The columns are different representations of the same counting system.
Given a limit of X digits (5 in this example), we count by adding digits first. Once we we hit X digits, we have to increment the oldest digit accordingly.
In this system, counting to 5 would be like: 1, 11, 111, 1111, 11111. If we wanted to represent 6, we'd use 2. 7 would be 21, then 8 is 211 and so on. Until we fill out the 5 digits with 2s. Then we'd move onto 3 and begin again: 3, 31, 311, 3111, 31111, 32, 321, 3211, etc.
My example above is column 3, but the same logic applies with emojis, letters, or placing the new digits in front like column 4 instead.
I was curious if there is a name for this counting system, or if there is a known function/algorithm for generating the digits of this system given a base10 digit.
So, f(8) = 211 if using column 3 or f(8) = 112 if using column 4 in the picture.

 A: This can be viewed as a modification of the combinadics system, where one uses multisets instead of sets.

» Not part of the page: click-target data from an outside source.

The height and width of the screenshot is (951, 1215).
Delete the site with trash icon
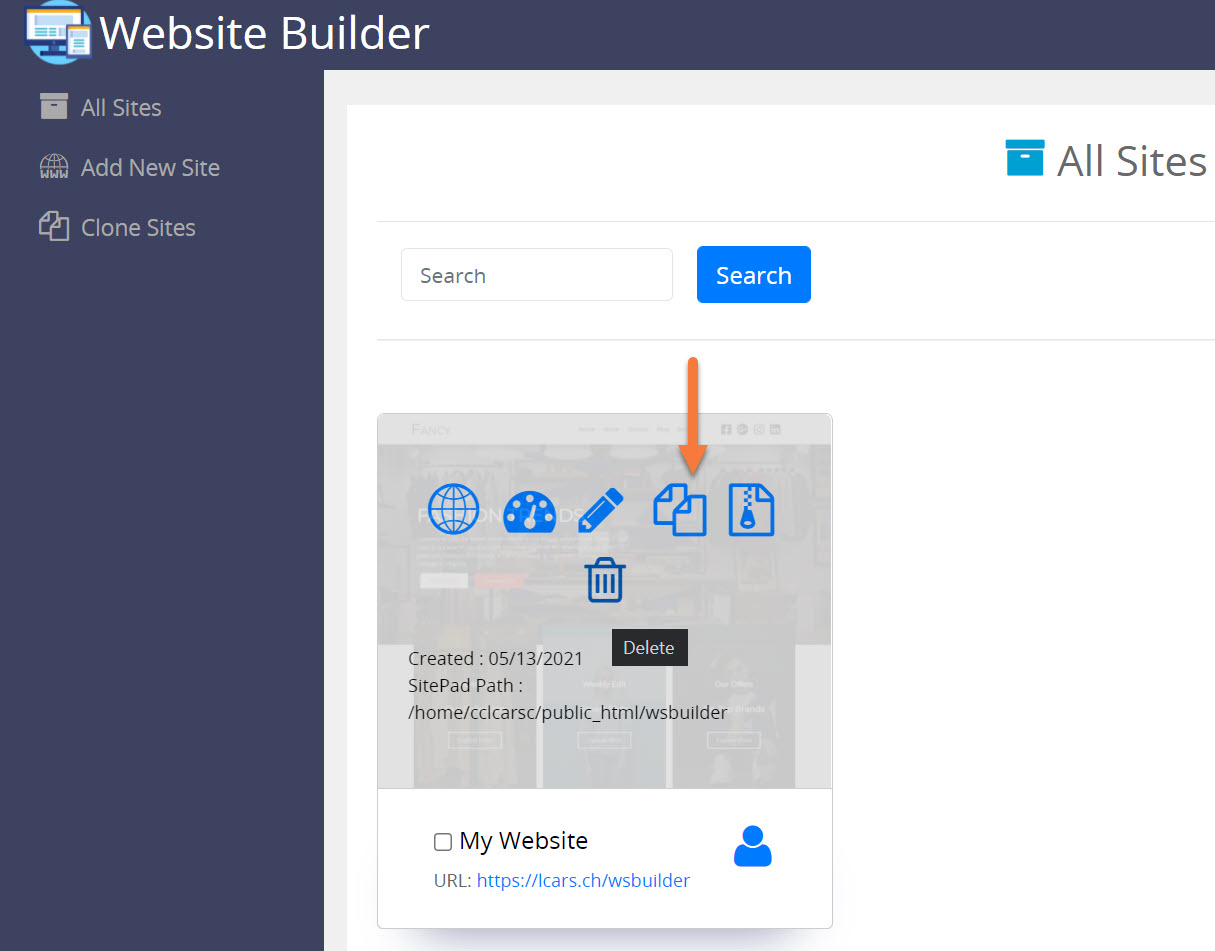605,580
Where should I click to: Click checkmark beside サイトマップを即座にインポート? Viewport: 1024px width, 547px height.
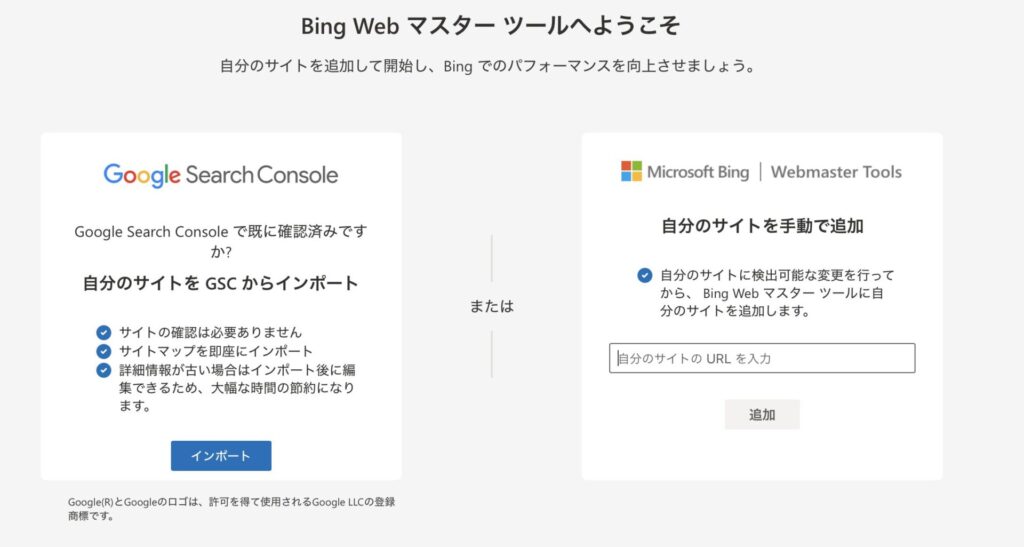point(104,351)
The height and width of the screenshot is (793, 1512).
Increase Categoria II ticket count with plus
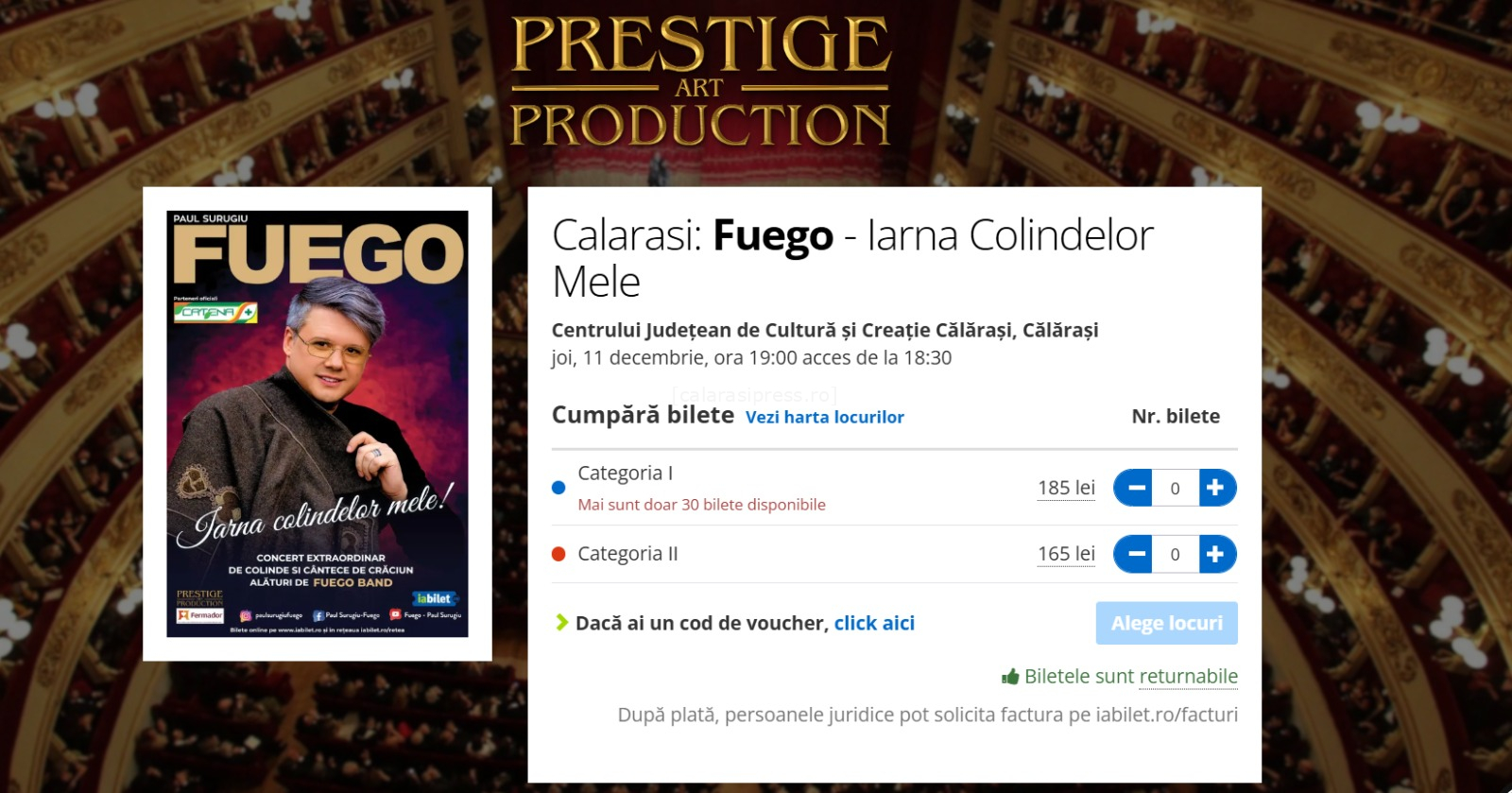click(1217, 554)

Looking at your third column, let me first give a function which takes in a string like 22110, and tells us that the string occurs in row $13$ of the table. The rule is:
$$
\newcommand\mchoose[2]{\left(\!\!{#1 \choose #2}\!\!\right)}
\text{index}(d_nd_{n-1}\cdots d_1)=\mchoose{d_n}{n}+\mchoose{d_{n-1}}{n-1}+\dots+\mchoose{d_1}1
$$
Here, $\mchoose nk$ is the multichoose coefficient, defined by
$$
\mchoose nk=\binom{n+k-1}k=\frac{(n+k-1)!}{(n-1)!\cdot k!}
$$
Therefore, $\text{index}(22110)=\mchoose 25+\mchoose24+\mchoose13+\mchoose12+\mchoose01=6+5+1+1+0=13.$
This shows that your system is weird kind of positional number system. Whereas radix systems have a fixed number of digits, but unlimited length, your number system has a fixed length, but infinitely many possible digits. Furthermore, the digits are interdependent, in that $0\le d_1\le d_2\le \dots \le d_n$ must be a weakly increasing sequence. As you march through these strings in the order of their index, you enumerate the multi-subsets of the nonnegative integers with cardinality $5$ in lexicographic order. If you instead encode your sequences in increasing order, like $d_1d_2\dots d_n$, then the indexing comes from the colexicographic order.
The combinadics system is very similar. Instead, the valid digit sequences must be strictly increasing, $0\le d_1<d_2<\dots<d_n$, and we replace the multichoose coefficients in the index formula with regular binomial coefficients.